Texte fourni:
Prison : « On peut être un bon père, même en détention »
12h15. Les premières mamans arrivent avec leurs enfants à la “Mezzanine”, un lieu d’accueil pour les proches des personnes détenues, tenu par Caritas Alsace et situé à l’entrée de la maison d’arrêt de Strasbourg. Ces femmes connaissent bien cet espace où elles peuvent se rendre les mercredis et samedis, avant ou après leur visite au parloir. Ici l’ambiance est chaleureuse : on y trouve des canapés, de petites tables et chaises, du matériel de peinture ou encore des jeux de société. Des dessins d’enfants décorent les murs.
Anne, bénévole à Caritas Alsace, s’installe aux côtés de deux enfants âgés de 9 et 5 ans qui font des dessins pour leur papa détenu. La plus jeune esquisse un arbre, des oiseaux et une rivière. Cela fait trois ans que les deux petits viennent voir régulièrement leur père en prison. Prisca*, la maman, les regarde avec tendresse : « C’est important qu’ils aient ce temps avec leur papa sans moi, confie-t-elle. Eux aussi ont le droit de profiter normalement de leur papa, comme tout le monde. Parfois, ils se sentent punis d’avoir leur père en prison. Ça les aide de voir ici d’autres enfants comme eux, ils voient qu’ils ne sont pas les seuls à vivre ça. » Anne acquiesce : « Ces enfants sont des victimes collatérales dont la société n’a pas conscience. Je suis ici pour les écouter et les soulager. »
Mes enfants ont besoin de leur papa pour grandir correctement, même s’il est dedans et eux dehors.
Le temps entre parents détenus et enfants prévu cet après-midi a été conçu dans l’intérêt de l’enfant : il s'agit de lui permettre de vivre un moment heureux avec son parent incarcéré. C’est pour cela que les bénévoles ont pris soin toute la matinée d’aménager la salle polyvalente à l’intérieur de la prison pour en faire une « salle des fêtes », selon Anne, avec jeux, déguisements, table de bricolage, tapis et buffet garni.
Car l’idée est que l’enfant a aussi besoin de ce parent-là dans sa construction identitaire. « On peut être un bon père, même en détention, explique Gaëlle Lhermitte, coordinatrice des activités prison à Caritas Alsace. Notre temps parents-enfants veille à humaniser la personne incarcérée, à ne pas la réduire à sa condition de détenu, et à mettre en valeur ses compétences humaines. » . Naima*, jeune maman qui s’apprête à laisser ses deux enfants de 7 et 3 ans pour la première fois, ne dit pas autre chose : « Mes enfants ont aussi besoin de leur papa pour grandir correctement, même s’il est dedans et eux dehors. Il peut être un grand criminel, il reste leur papa. »
13h15. Nouria Mansouri, responsable salariée de la “Mezzanine”, prend la parole. Cet après-midi-là, neuf détenus (huit hommes et une femme) ont demandé aux conseillers pénitentiaires d’insertion et de probation de pouvoir participer à ce temps avec leurs enfants âgés de 2 à 15 ans. Nouria rassure les mamans sur le fait que les bénévoles vont accompagner leurs enfants à l’intérieur de la prison, sans jamais rencontrer d’autres détenus. « Les couches et le goûter sont prévus mais vous pouvez nous laisser les doudous », précise-t-elle. C’est l’heure de dire au revoir aux mamans, parfois dans les pleurs.

Section des données:

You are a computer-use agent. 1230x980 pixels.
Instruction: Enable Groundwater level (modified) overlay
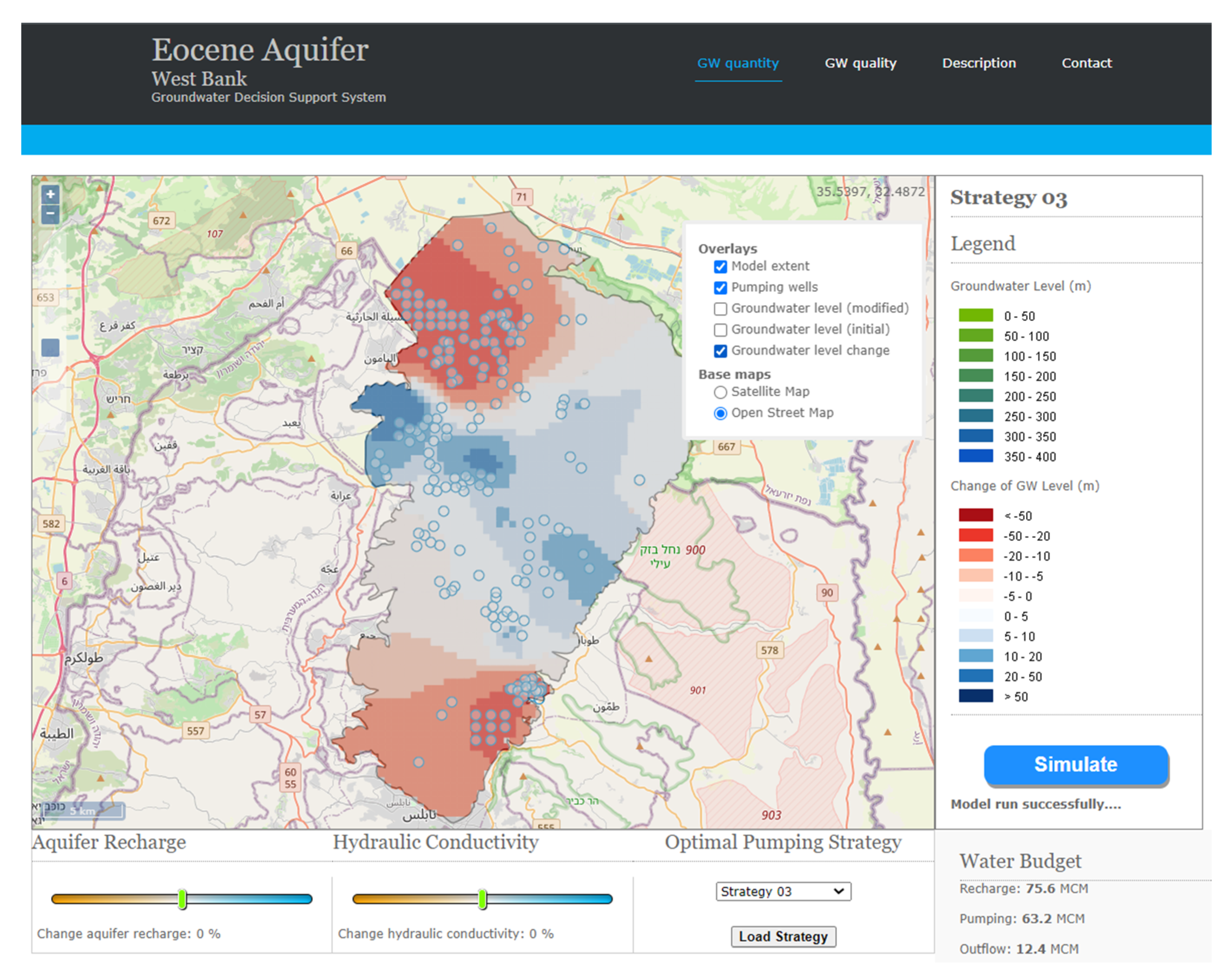click(x=721, y=309)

Complétez ce qui suit:
1) D'après le texte fourni, quels jours les femmes peuvent-elles se rendre à la « Mezzanine » ?
2) Indiquez si chacune des affirmations suivantes concorde avec le texte fourni, en répondant par oui ou par non et en citant les mots décisifs du texte. (a) La « Mezzanine » est tenue par Caritas Alsace. (b) Dix détenus participent cet après-midi-là au temps avec leurs enfants. (c) Les enfants de Prisca viennent voir leur père en prison depuis trois ans.

Réponses aux exercices:
1) Les mercredis et samedis, avant ou après leur visite au parloir.

2)
(a) Oui : « tenu par Caritas Alsace ».
(b) Non : « neuf détenus (huit hommes et une femme) ».
(c) Oui : « Cela fait trois ans que les deux petits viennent voir régulièrement leur père en prison ».